Models

Any object can be used as a model. Those objects should be as simple as possible and are therefore considered POCOs (Plain Old CLR Objects). Ideally, they even consist only of data, without much or any functionality, in which case they can be considered DTOs (Data Transfer Objects), as they only carry data between the different layers of your app (i.e.: from the network or disk). They might sometimes require special attributes for deserializing from JSON or XML and might have to make design trade-offs in order to be compatible with those serialization methods; that’s all right, as ViewModels will wrap those objects to provide a friendlier API for Views.

ViewModels

ViewModel classes must inherit from ViewModel<TModel>, where TModel is the type of the Model it wraps, and must also provide a public constructor with at least one parameter of type TModel, into which the model will be injected. Other dependencies, such as Services, can also be injected via other parameters of the constructor (this is what allows the ViewModel to interact with the rest of the application and the outside world).

The base class defines a handy Model property of type TModel, which you can use to access the underlying model’s data.

Views

View classes must inherit from View<TViewModel>, where TViewModel is the type of the ViewModel it wraps. Views are MonoBehaviours that you must attach to some GameObjects in your view Prefabs and, as such, cannot benefit from constructor injection like ViewModels do. They must instead rely on property injection.

The base class defines a handy ViewModel property of type TViewModel, which you can use to bind data to your UI GameObjects.

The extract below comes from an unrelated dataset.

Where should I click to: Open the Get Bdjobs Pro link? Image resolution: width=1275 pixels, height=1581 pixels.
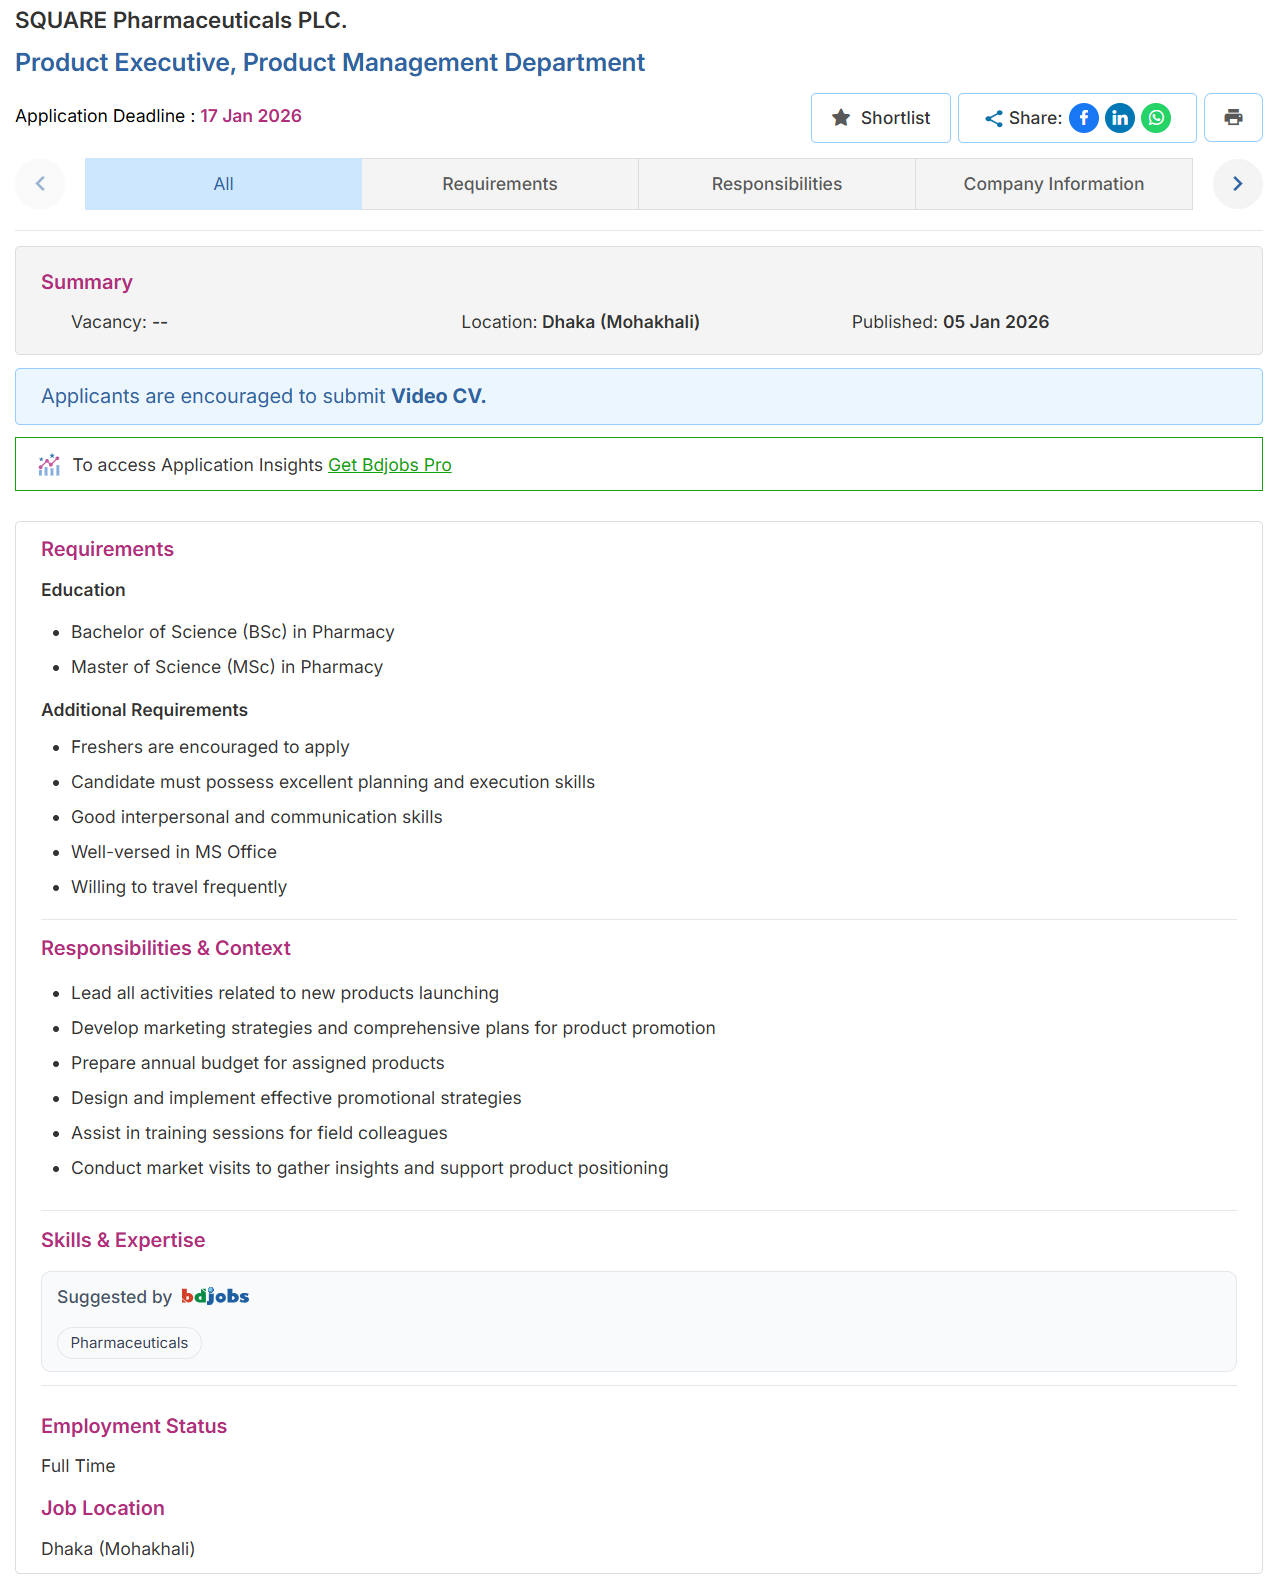click(390, 465)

Typically, all views override the Load() method, which is where binding are made and where resources are loaded asynchronously:

public class FooView : View<FooViewModel>
{
  public Image Photo; // Must be assigned an Image game object in Inspector window
  public Text Title;  //  "          "    a Text          "           "
  
  public override IObservable<Unit> Load()
  {
    Bind(Title, ViewModel.Title);
    return BindAsync(Photo, ViewModel.PhotoUri); // View will be presented only *after* photo is finished loading.
  }
}

If no asynchronous binding are performed in the Load() method (or if you want the view to be presented immediately, without waiting for its content to load first), just return Observable.Empty<Unit> or null, like in the following example, where the view will be presented immediately, and the image it contains will load asynchronously and appear in a second time:

  public override IObservable<Unit> Load()
  {
    Bind(Title, ViewModel.Title);
    Bind(Photo, ViewModel.PhotoUri);
    return null; // View will be presented immediately, without waiting for photo to load.
  }

Prefabs

You define the visual representation of your views as simple prefabs. On the root game object of that prefab you must attach a view-derived mono behaviour that will be the link between your UI and code. In that prefab you create your layout and place different UI objects. You then drag your various UI objects onto the properties of the view in the Inspector window, in order to make them accessible to your view’s code.

All your view prefabs must be contained within your resources or asset bundles, so that they may be loaded at run-time (more on that in the Manifest section).